В это время поэт каликой перехожим обходит будущие места русских Голгоф. «Хожу по Руси...И в Кирилловом был...И в Ферапонтовом побывал... А путь-то по каналу как предивен! А башни монастырские! Отлетает Русь, отлетает, сынок... Отлетает...Вот и спешу походить — поездить — последнее матернее благословение, последний вздох Руси принять».

В 1920-е годы написаны Клюевым поэмы «Деревня», «Погорельщина», «Плач о Есенине». За это оплакивание умирающей Руси поэта впервые арестовывают. Несколько суток провел он в знаменитой камере пыток с резиново-пробковыми стенами на улице Воинова — в ленинградском ДПЗ. О том, что требовали от него палачи, сказано в стихах:

Рогатых хозяев жизни/ Хрипом ночных ветров/ Приказано златоризней/ Одеть в жемчуга стихов./ Ну что же? — не будет Головым/ Тот, кого проклял Бог.../

Но поэт отвергает «социальный заказ»:

Не буду петь кооперацию,/ Ситец, да гвоздей немного.

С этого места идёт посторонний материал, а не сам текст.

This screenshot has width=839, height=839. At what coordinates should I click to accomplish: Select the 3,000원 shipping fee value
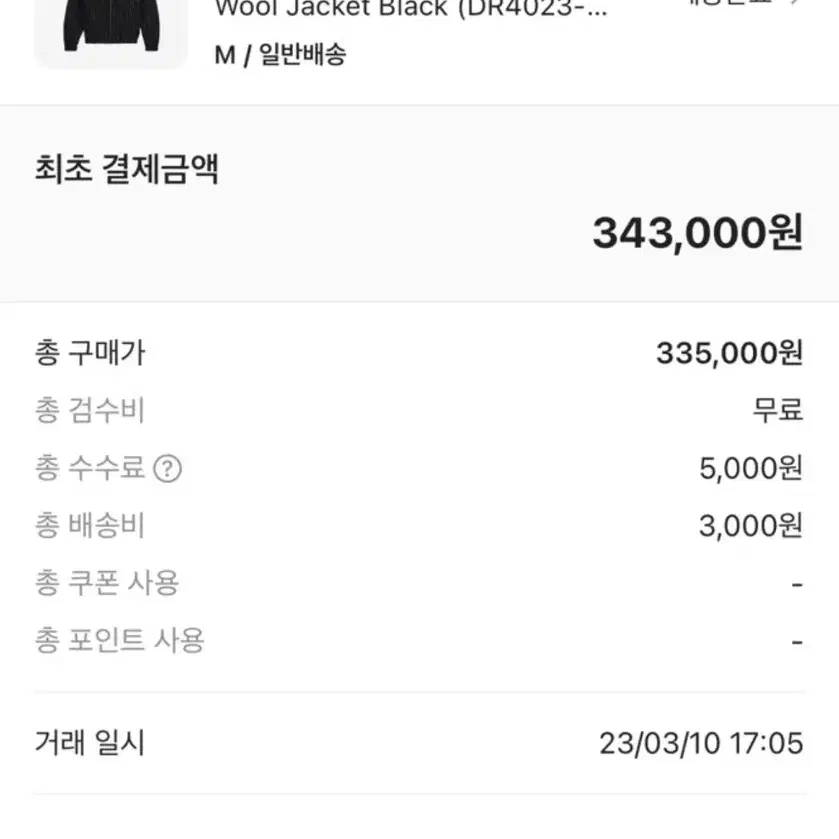[x=751, y=526]
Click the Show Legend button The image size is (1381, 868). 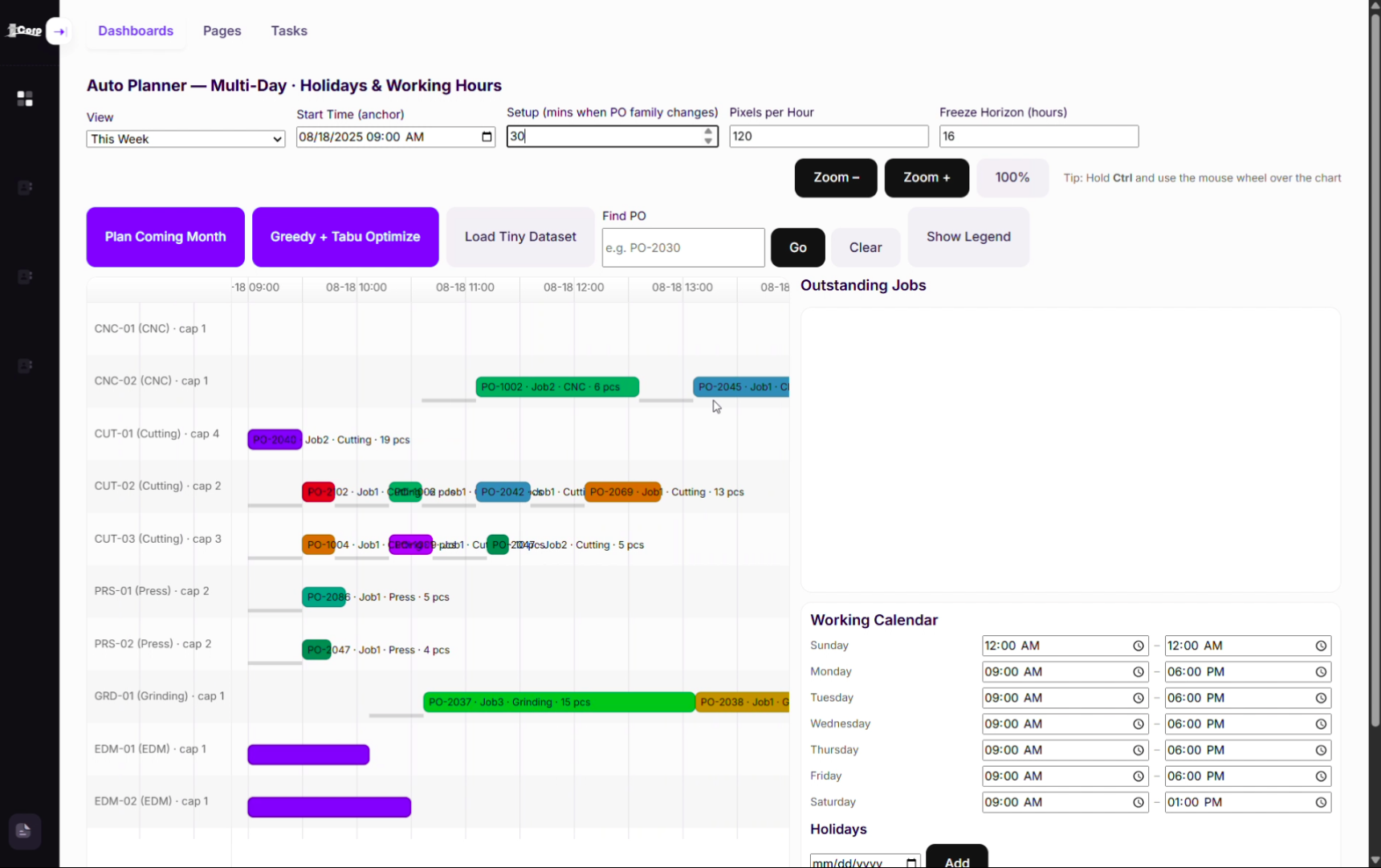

Этого Клюеву не простили. Не простили и того, что со второй половины двадцатых годов он на потайных домашних вечерах читал людям свои стихи и поэмы. В 1933 году Клюев был арестован. Его, всю жизнь страдавшего от крайней нужды, обвиняют в кулацких настроениях. Отправляеют его в ссылку в Нарымский край. Четыре года ссылки были борьбой за выживание — в холоде, в голоде, болезнях, бездомности.

Но и тогда он верил: «Будет, будет русское дело, Ясак с ордынской басмою сметет мужик бородою»

† † †

Нерукотоворенную Россию/ Я, песнописец Николай,/ Свидетельствую, братья, вам.

Этими строками можно обозначить все многолетнее служение Клюева Богу на земле.

В январе 1938 года Клюев был убит. Вечная ему память.